-- START OF Excerpt --

Friday, July 13, 2012

More on New Evangelization: José Antonio Pagola on Evangelization and Renunciation of Control and Domination

Fr. José Antonio Pagola


On Wednesday, I drew readers' attention to Bill Tammeus's recent article at National Catholic Reporter  asking whether the Catholic church will still be standing in a few generations.  I highlighted Tammeus's assertion (which draws on Richard Giannone's book Hidden) that 

[t]he church -- if it's to adapt and not disappear with the blacksmiths, manual typewriters and Kodachrome film -- will have to return to its center, Christ Jesus, and to its mission.

Earlier in the week, I took note of Valerie Tarico's recent Alternet piece about the attempt of the Southern Baptist Convention to rebrand itself for a new conservative evangelical market.  I noted how neatly Tarico's description of the Southern Baptist rebranding process dovetails with the so-called "new evangelization" being promoted by top leaders of the Catholic church right now.

Both the "great commission" theology of the rebranded Southern Baptists and the papal "new evangelization" Catholic marketing strategy depend on assertions that (and I'm echoing Tarico here)

-- END OF Excerpt --
-- START OF Stored data --

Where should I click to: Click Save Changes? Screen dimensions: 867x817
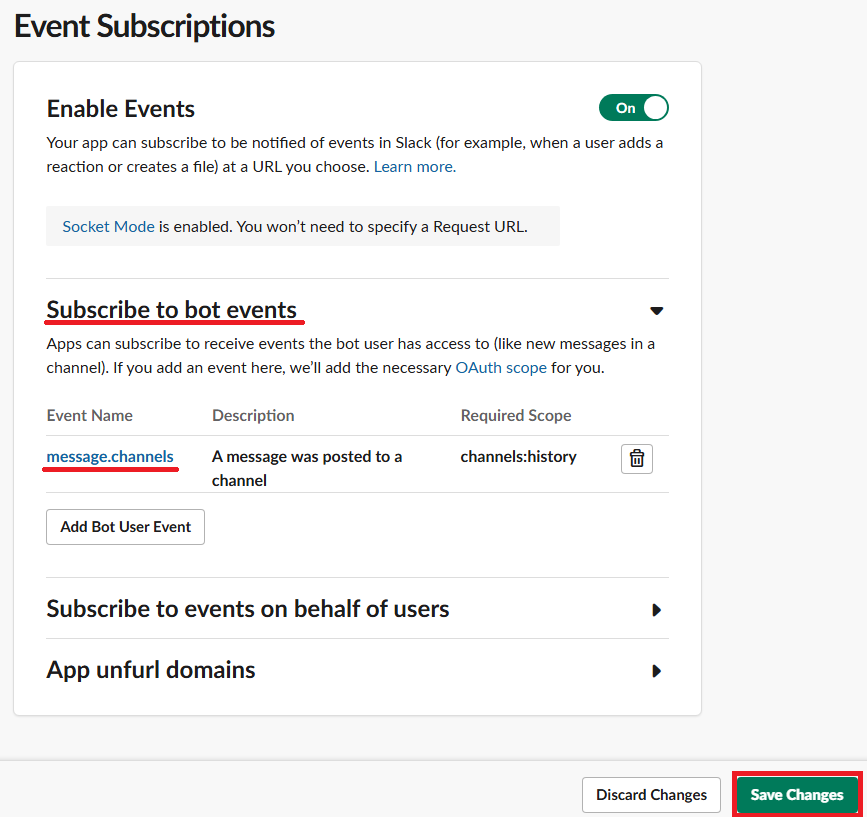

-- END OF Stored data --

Could you pick up the blog post about the new evangelization and carry it on from its last words?

1. Every member is a part of the sales force.   
2. What is sold is a package of exclusive truth claims.   
3.  The measure of a spiritual person is right belief.  
4. Other religions and denominations are competitors, not partners. 

Because I've just blogged about Tammeus's insistence that we must return to focusing on Jesus as the center of mission if we expect to evangelize effectively, and about Tarico's analysis of "great commission" theology (and Catholic "new evangelization"), I'm interested to read Spanish theologian José Antonio Pagola's recent summary of what he thinks new evangelization should be all about.  The summary is at an Eclesalia Informativo link that appears not to be working right now.  But Rebel Girl has very helpfully provided an English translation at her Iglesia Descalza site.

Pagola's formulation of what new evangelization should be all about (but is, in fact, not about in its current Catholic hierarchical formulation): it should be all about Jesus as the source, inspiration, and model of evangelization.  But this is a Jesus who is to be communicated to those being evangelized not as an idea, a theological formula, a credal oath to affirm.

It's a Jesus to be emulated in praxis.  In particular, the model of evangelization the disciples received from Jesus in the gospels (which should be foundational for the process of evangelization in the church today) is a model of emulating Jesus by healing wounds, liberating from fear, and casting out spirits that bind human beings through enslaving, oppressing, and dehumanizing them.  This is a model of evangelization that deliberately renounces (as Jesus himself did) the impulse "to control, rule, or dominate others."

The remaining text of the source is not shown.